Derrière moi, j’entends les portières des autres voitures claquer, et les hommes de mon père se diriger vers la maison, un masque d’oni[6] sur le visage, armé de leur katana. Je n’ai pas le temps de réaliser ce qu’il se passe lorsque l’un d’eux défonce la porte et pénètre dans l’habitacle, alors que je reste dans la cour, mon corps entièrement figé. Les cris sont ponctués par les claquements réguliers du shishi-odoshi[7], installés dans le petit jardin bordant la maison, en contraste saisissant avec la brutalité de la scène dont je suis le témoin. Le cœur battant, la respiration courte, je finis par m’avancer à mon tour en balayant la pièce d’un coup d’œil. Je peine à déglutir au moment où j’aperçois la femme protéger ses deux filles, tandis que le corps de son mari est étendu sur le sol. Les habits de la mère de famille sont maculés du sang de son époux et cette dernière me jette un regard empli de haine. Je veux fuir cet endroit le plus rapidement possible…
– Fuyez ! hurle soudainement celle-ci à ses filles.
La plus âgée, visiblement, attrape la main de sa cadette et se précipite vers l’arrière de la maison, mais les supplications de leur mère les figent sur place.
– Épargnez-les, par pit…
J’aperçois mon frère pointer le canon de son pistolet sur le front de la malheureuse et tirer avec une assurance à glacer le sang. À l’instant où je détourne le regard, entendant tout de même le corps de la mère de famille s’effondrer sur le sol, je distingue l’aînée des filles, complètement figée. Au bout de quelques secondes, un hurlement s’échappe de ses lèvres alors que sa petite sœur la tire vers l’extérieur. L’un des hommes du clan bondit vers elles et attrape la plus jeune par la main, tandis que la deuxième s’échappe dans le jardin. Je tressaille lorsque je sens la paume lourde de mon père se poser sur mon épaule.

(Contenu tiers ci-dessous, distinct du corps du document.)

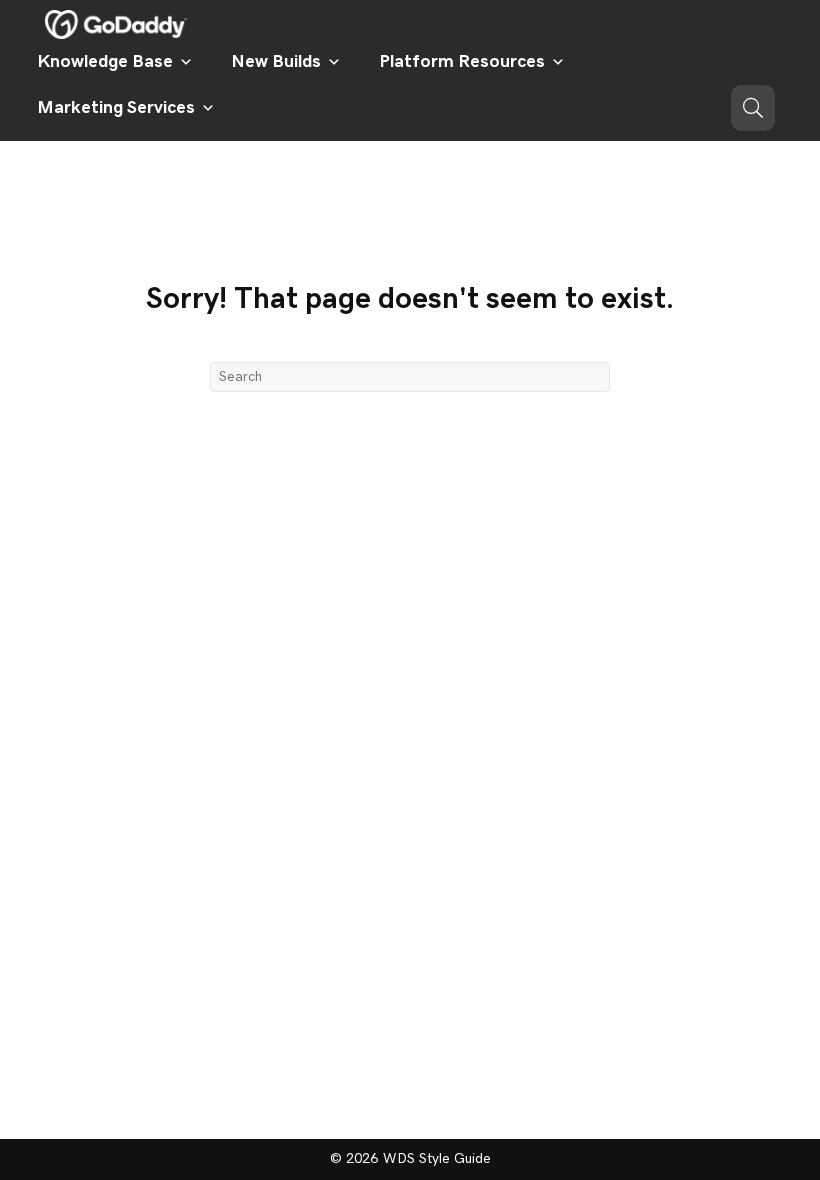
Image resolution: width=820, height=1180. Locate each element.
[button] (753, 108)
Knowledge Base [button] (105, 62)
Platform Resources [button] (462, 62)
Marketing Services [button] (116, 108)
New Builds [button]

– Tu comptes prendre racine ? me demande-t-il, son haleine aux notes de saké me titillant les narines. Ne la laisse pas s’enfuir !
Mon frère se tourne vers moi, une lueur assassine dans le regard, un sourire mesquin étirant ses lèvres.
– Ore ga kawari ni yatte yarō ka ?[8]
Son ton est empli de défi et je déteste ça. S’il pense qu’il va m’humilier, il rêve. Je ne compte pas rentrer dans son jeu.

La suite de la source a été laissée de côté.